Task details: Start with the line containing "You are a computer-use agent. The height" and write out each line through the end of the listing, exactly as given.

★ ★ ★ ★

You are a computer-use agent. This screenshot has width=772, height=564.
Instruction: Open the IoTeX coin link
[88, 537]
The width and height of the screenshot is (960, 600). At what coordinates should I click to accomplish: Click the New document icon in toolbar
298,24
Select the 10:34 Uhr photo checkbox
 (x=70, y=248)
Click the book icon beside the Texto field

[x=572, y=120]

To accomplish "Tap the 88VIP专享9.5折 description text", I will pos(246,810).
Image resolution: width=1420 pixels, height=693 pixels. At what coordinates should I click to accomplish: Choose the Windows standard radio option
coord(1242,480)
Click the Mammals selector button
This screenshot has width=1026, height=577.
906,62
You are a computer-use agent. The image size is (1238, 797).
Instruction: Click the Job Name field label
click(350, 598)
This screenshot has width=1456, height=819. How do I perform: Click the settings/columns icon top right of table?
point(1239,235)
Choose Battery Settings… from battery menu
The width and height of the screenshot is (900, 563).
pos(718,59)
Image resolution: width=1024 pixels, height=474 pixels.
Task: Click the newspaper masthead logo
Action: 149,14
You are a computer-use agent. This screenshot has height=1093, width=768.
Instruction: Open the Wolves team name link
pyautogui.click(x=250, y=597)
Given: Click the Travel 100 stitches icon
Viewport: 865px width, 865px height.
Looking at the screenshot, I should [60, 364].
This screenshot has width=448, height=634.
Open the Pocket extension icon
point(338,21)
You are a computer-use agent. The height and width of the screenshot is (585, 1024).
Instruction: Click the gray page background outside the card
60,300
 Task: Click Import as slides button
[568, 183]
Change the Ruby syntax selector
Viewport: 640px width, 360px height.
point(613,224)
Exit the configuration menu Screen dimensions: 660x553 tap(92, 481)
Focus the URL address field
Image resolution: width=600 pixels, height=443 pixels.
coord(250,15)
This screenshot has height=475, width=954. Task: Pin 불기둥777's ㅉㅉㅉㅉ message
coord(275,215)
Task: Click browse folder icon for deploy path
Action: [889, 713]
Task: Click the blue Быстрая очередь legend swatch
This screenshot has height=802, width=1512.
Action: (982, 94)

★ ★ ★ ★

Answer space:
You are a computer-use agent. The height and width of the screenshot is (585, 1024).
Instruction: Click the gray page background outside the card
60,300
 Task: Click Import as slides button
[568, 183]
Change the Ruby syntax selector
Viewport: 640px width, 360px height.
point(613,224)
Exit the configuration menu Screen dimensions: 660x553 tap(92, 481)
Focus the URL address field
Image resolution: width=600 pixels, height=443 pixels.
coord(250,15)
This screenshot has height=475, width=954. Task: Pin 불기둥777's ㅉㅉㅉㅉ message
coord(275,215)
Task: Click browse folder icon for deploy path
Action: [889, 713]
Task: Click the blue Быстрая очередь legend swatch
This screenshot has height=802, width=1512.
Action: (982, 94)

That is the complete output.